When I see that I have once again begun to travel down this road, I always wonder why. It's funny that I ask myself that because I already know the answer. My stated priority is not being matched with action.

SEE: I am Mr. Priority.
I always have been. Even as a grade schooler I remember saying things like, "#1 is God, #2 is Country, #3 Family/Friends." Years later in college, I found that in my younger years I had only said, "this is my priority"...and that my actions showed otherwise.
I said what I wanted to be true of me even though it was not. In those early years I did not know God, and my family and friends were far more important to me than Him or my country.

I came to understand that saying things does not make them true, but our actions can be used as a truer gauge of sincerity. Being honest with myself and others has always been one of upmost importance to me, and when being honest with myself I find I am most likely to grow.

Today, I am still Mr.
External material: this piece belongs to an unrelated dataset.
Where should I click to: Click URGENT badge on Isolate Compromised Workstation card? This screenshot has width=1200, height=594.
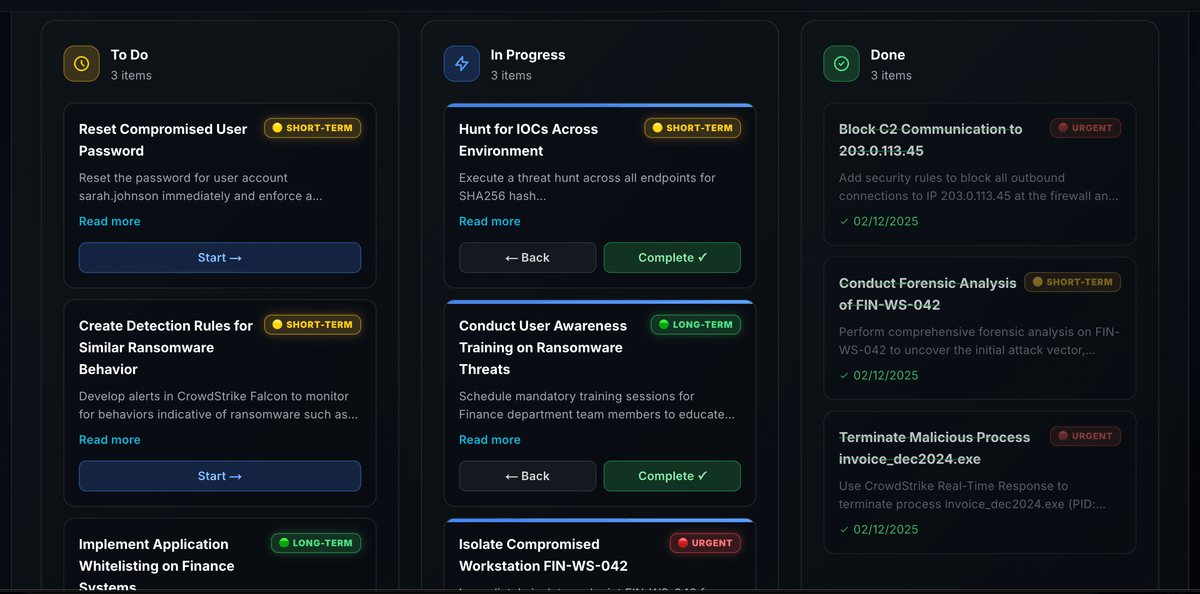[x=704, y=543]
Priority; make a difference, eat healthy, reach out, early to bed, early to rise, be positive, workout often...the list goes on.
But, the most important difference between the young me and the me today is that, my time with God is not just a priority...it is beyond a priority. God, His character, and His direction for me, is not just an object to be seen but rather the lens that I must see all objects through.
God has become the drive of my days, He is the caster of my days and the molder of my heart.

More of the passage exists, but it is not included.